*PROVIDED ENTRIES*:
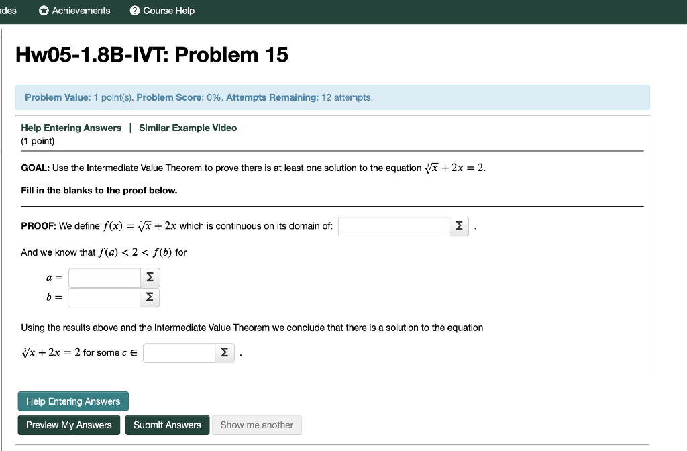
Task: Open the equation editor beside the domain field
Action: pyautogui.click(x=459, y=226)
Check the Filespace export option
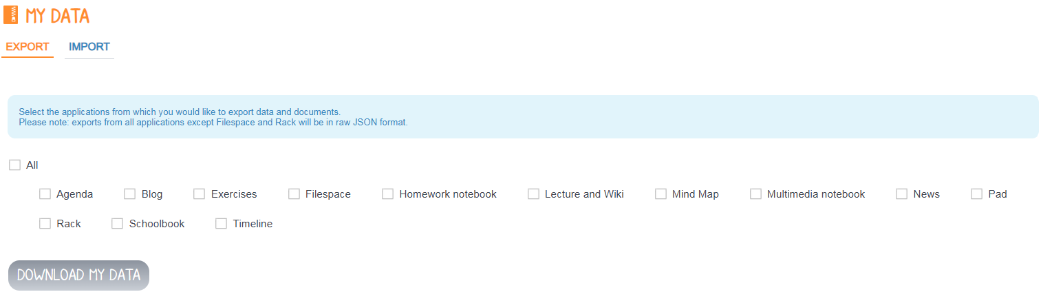Image resolution: width=1041 pixels, height=292 pixels. (294, 194)
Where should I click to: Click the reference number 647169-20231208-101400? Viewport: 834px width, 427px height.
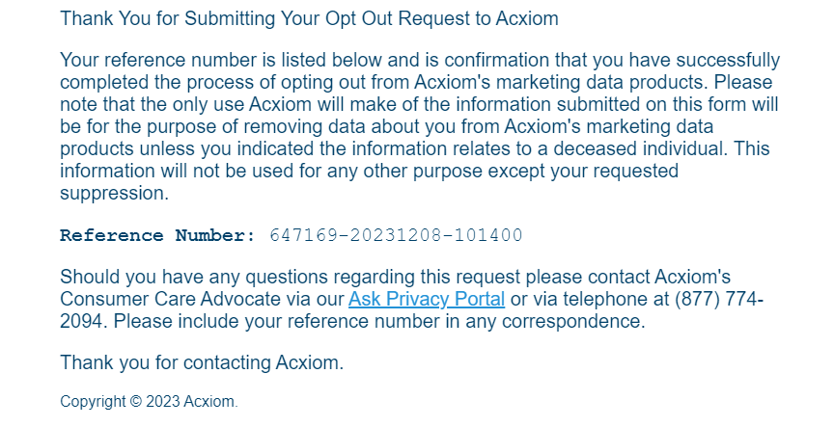397,235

*AIM OF THE EXERCISE*: The line that contains "Where should I" begins the range and the last line of the entries ends it; print that range exactly, without pictures.

*COMPLETED TASK*:
Where should I click to: Click the reference number 647169-20231208-101400? Viewport: 834px width, 427px height.
397,235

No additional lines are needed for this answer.